There were other, more subtle things too. For instance, it turns out we are polite. We are also fantastically diverse, both culturally and with regard to FOOD (God, I cannot wait to eat some fresh vegetables/fruit!) We also know how to celebrate Halloween properly.
But at the same time, we have some things to work on.
Bringing home the best aspects of a foreign culture
I didn’t love everything about Denmark. They can keep their obsession with rules, their distant attitude towards foreigners, and the harsh wind. However, there are things that I adore about the country. If I could bring a bit of Denmark back to Canada, this is what I’d choose:
Danish culture revolves around this idea of hygge (pronounced kind of like ‘huu-gue’ ). It translates loosely as ‘coziness’ and consists of things like staying in with close friends, eating sausages around a fire, lighting a ton of candles, and being warm, festive and happy. This value may have come about as a reaction to the harsh whether, but either way, I like it.
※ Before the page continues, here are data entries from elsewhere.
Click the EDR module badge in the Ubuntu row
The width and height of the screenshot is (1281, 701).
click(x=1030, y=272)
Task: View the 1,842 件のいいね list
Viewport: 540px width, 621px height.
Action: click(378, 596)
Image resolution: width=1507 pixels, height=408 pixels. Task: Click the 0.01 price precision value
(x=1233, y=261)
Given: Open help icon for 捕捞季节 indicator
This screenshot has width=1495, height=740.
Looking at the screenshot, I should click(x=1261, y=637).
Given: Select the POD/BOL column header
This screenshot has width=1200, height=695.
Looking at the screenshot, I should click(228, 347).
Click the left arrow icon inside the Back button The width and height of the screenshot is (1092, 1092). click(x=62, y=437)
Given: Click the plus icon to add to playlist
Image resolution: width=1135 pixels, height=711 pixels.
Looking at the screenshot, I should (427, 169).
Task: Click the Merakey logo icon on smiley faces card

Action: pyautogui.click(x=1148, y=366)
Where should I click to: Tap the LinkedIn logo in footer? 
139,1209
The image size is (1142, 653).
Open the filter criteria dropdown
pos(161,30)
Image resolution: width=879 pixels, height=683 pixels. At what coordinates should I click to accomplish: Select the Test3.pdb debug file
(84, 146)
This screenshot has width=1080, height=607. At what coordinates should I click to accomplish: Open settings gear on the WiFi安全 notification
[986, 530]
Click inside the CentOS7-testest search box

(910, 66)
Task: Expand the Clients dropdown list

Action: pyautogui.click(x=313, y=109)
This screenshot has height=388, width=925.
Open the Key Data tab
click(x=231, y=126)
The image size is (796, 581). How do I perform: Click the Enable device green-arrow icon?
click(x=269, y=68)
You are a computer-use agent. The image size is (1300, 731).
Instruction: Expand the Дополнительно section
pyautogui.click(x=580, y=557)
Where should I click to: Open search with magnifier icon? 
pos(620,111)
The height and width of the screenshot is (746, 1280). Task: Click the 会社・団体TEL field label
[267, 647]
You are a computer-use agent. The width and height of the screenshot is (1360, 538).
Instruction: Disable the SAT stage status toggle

Thirty percent of Danes bike to work. There are bicycle roads on practically every street and cyclists rarely have to bike in traffic with the cars. You see parents biking their children to school in these little crate things that look like covered wagons and are attached to the front of the bike. It’s adorable. Driving is not encouraged, in fact there’s a hefty monthly tax that must be paid by anyone who drives a car in the city.
My absolute favourite thing about Denmark has got to be the sense of equality and mutual respect that I felt in public spaces. Nobody stares at you or judges you. I noticed no rudeness or misogynistic behaviour directed at women. Everybody was just left alone.
In fact, even waiting for the bus was strange at first. See, back home, the men typically let you on the bus first if you’re female. It’s just common practice. In Denmark, however, this is not the case. It’s first come, first serve. Nobody will move out of the way. They just expect you to be assertive and take care of yourself. I actually really like this quality.
Similarly there is perfect integration when it comes to sexual minorities. I could walk down the street holding hands with a girl and nobody would bat an eye. No stares, no comments, no smiles even. Total non-issue.
Sadly however, the overall sense of acceptance does not extend as readily to racial minorities. I didn’t notice any racial tension myself, but from what I’ve heard, Denmark has some problems… It is a very homogeneous culture too.
The personal value in traveling
Traveling is of course valuable on a personal level too. Being alone in unfamiliar waters is empowering no matter where you go. It provides you with a clearer sense of who you are, where you’re going and what you want.
These are just a few great reasons to travel, but there are countless others. What have you gotten out of your time overseas?